Assigned task: When you reach the line that contains "Datenschutzerklärung (1066, 756)" below, transcribe it and each line after it word for word to the end of the records, omitting pictures.

== Task data ==

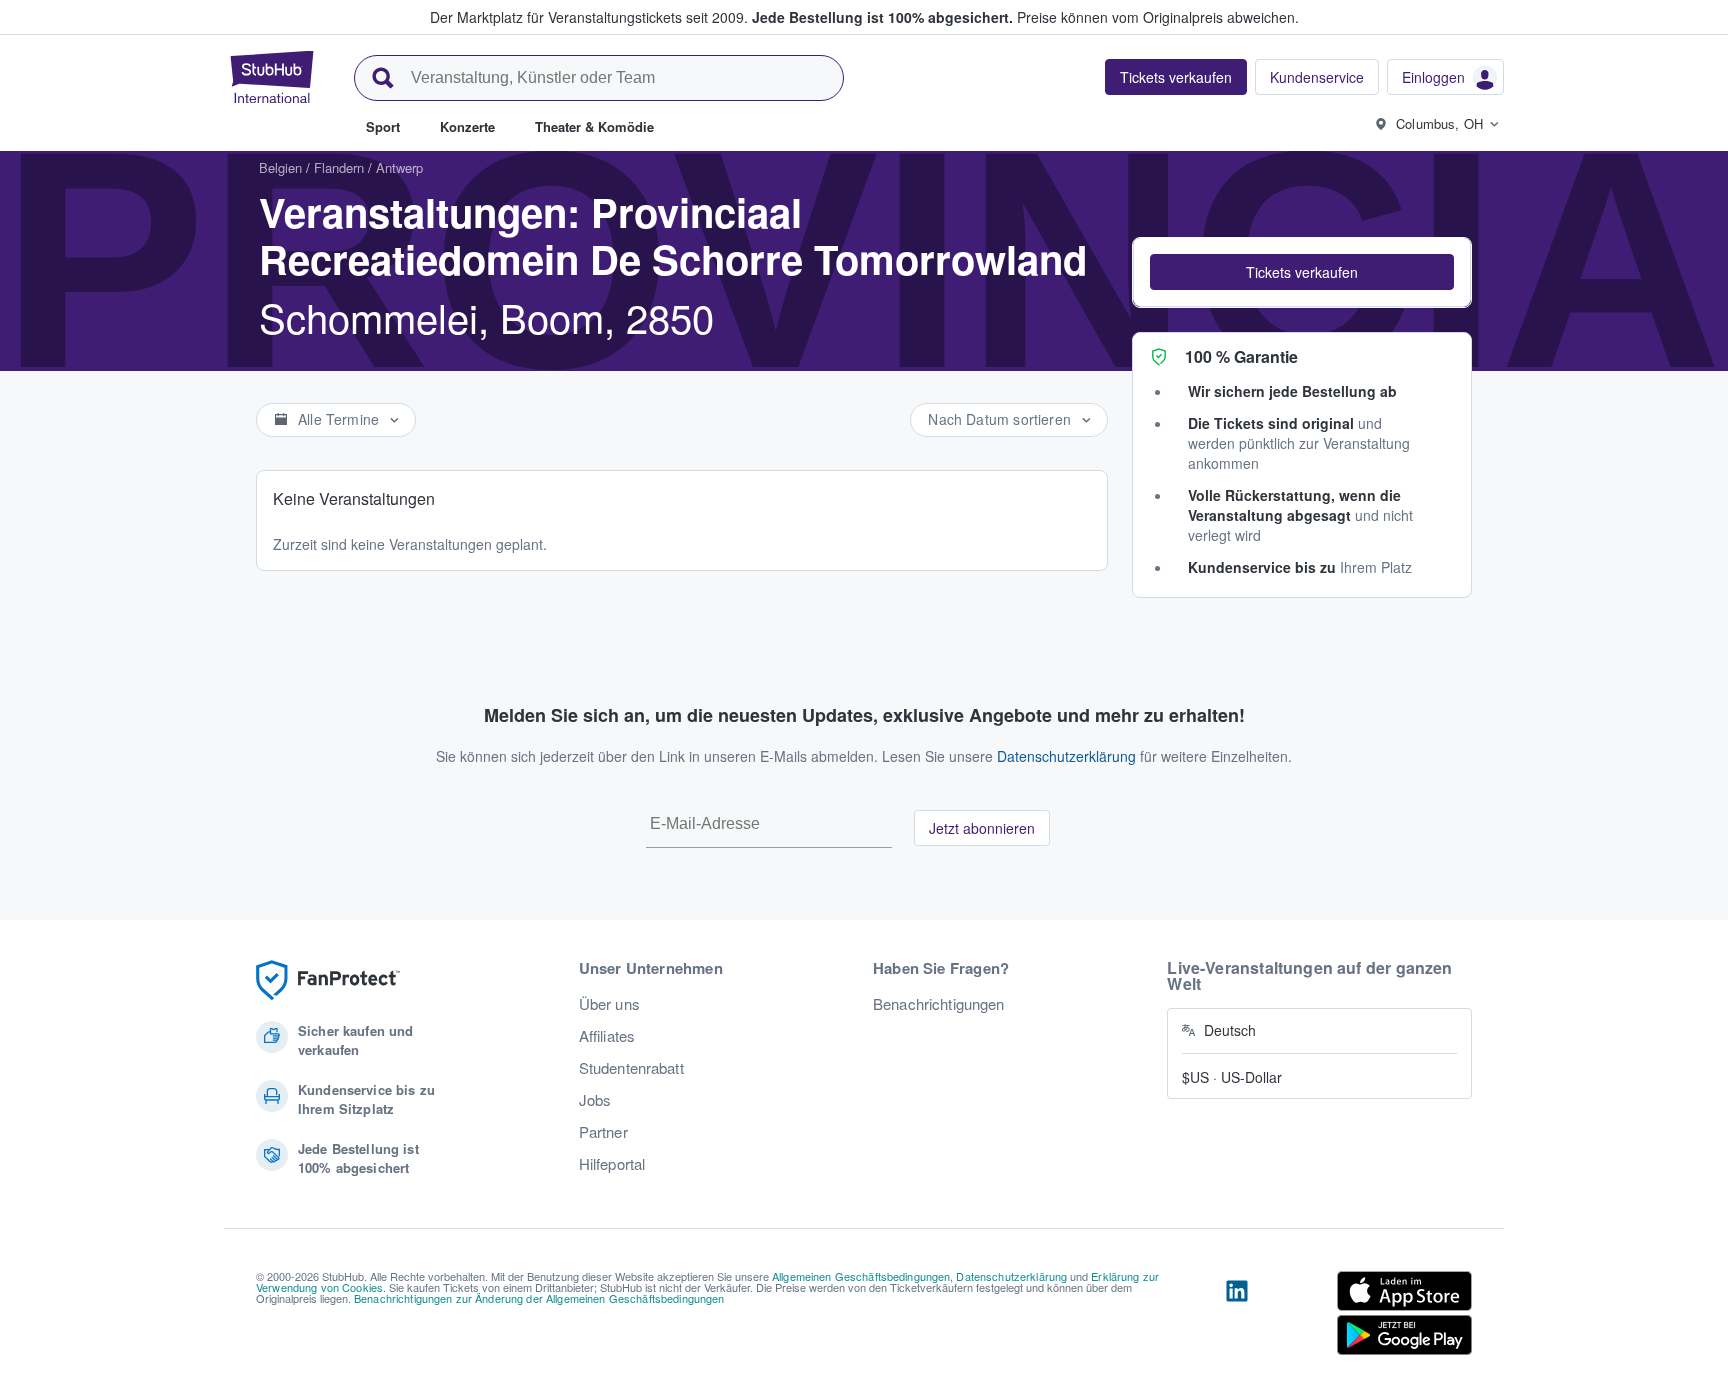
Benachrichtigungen (939, 1004)
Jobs (595, 1100)
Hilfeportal (612, 1164)
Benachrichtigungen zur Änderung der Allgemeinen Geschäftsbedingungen (539, 1298)
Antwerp (399, 167)
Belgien (280, 167)
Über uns (609, 1004)
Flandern (339, 167)
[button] (1302, 272)
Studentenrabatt (631, 1068)
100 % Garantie (1241, 356)
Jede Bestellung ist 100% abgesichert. (882, 17)
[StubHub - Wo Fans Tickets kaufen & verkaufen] (272, 77)
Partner (603, 1132)
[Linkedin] (1237, 1317)
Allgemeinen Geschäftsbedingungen (861, 1276)
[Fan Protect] (328, 980)
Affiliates (607, 1036)
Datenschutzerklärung (1066, 756)
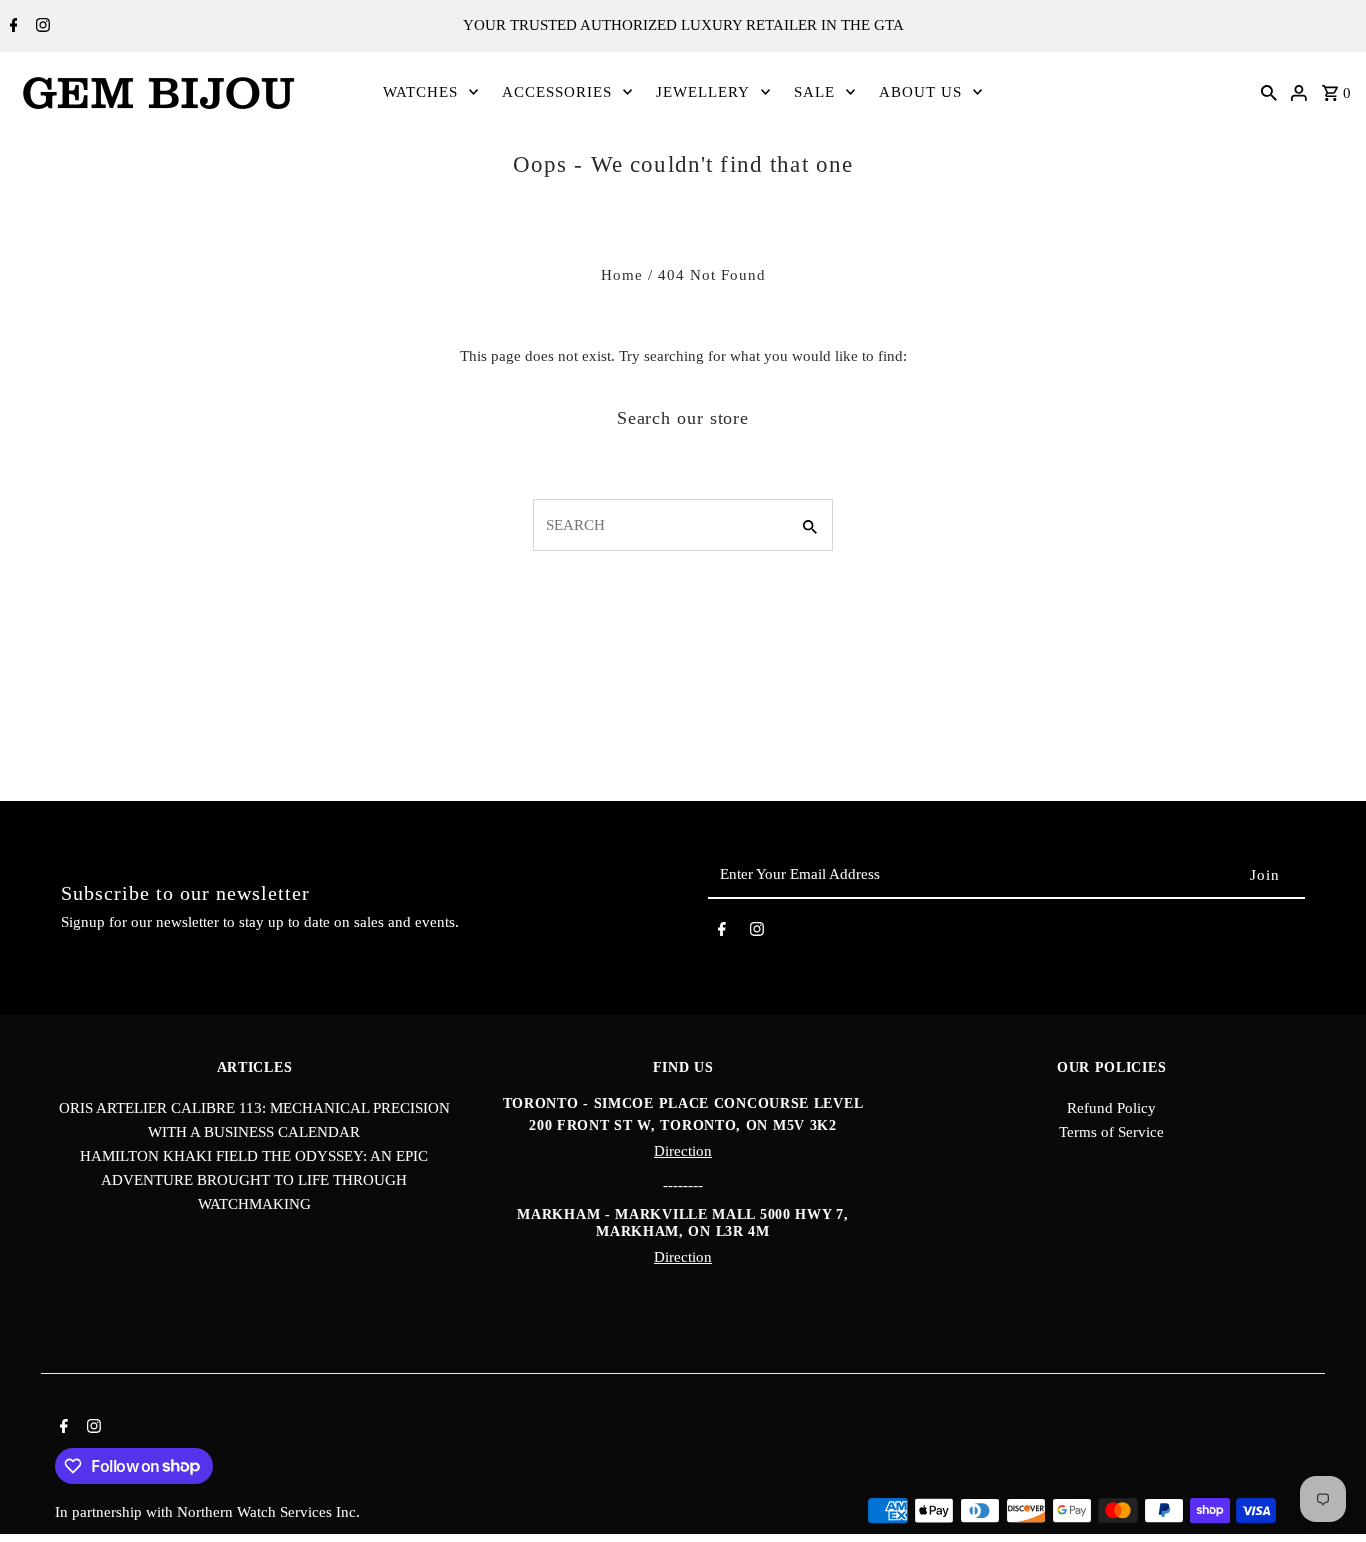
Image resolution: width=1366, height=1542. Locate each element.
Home (622, 275)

===

Task result:
Datenschutzerklärung (1066, 756)
Image resolution: width=1366, height=1542. Locate each element.
Home (622, 275)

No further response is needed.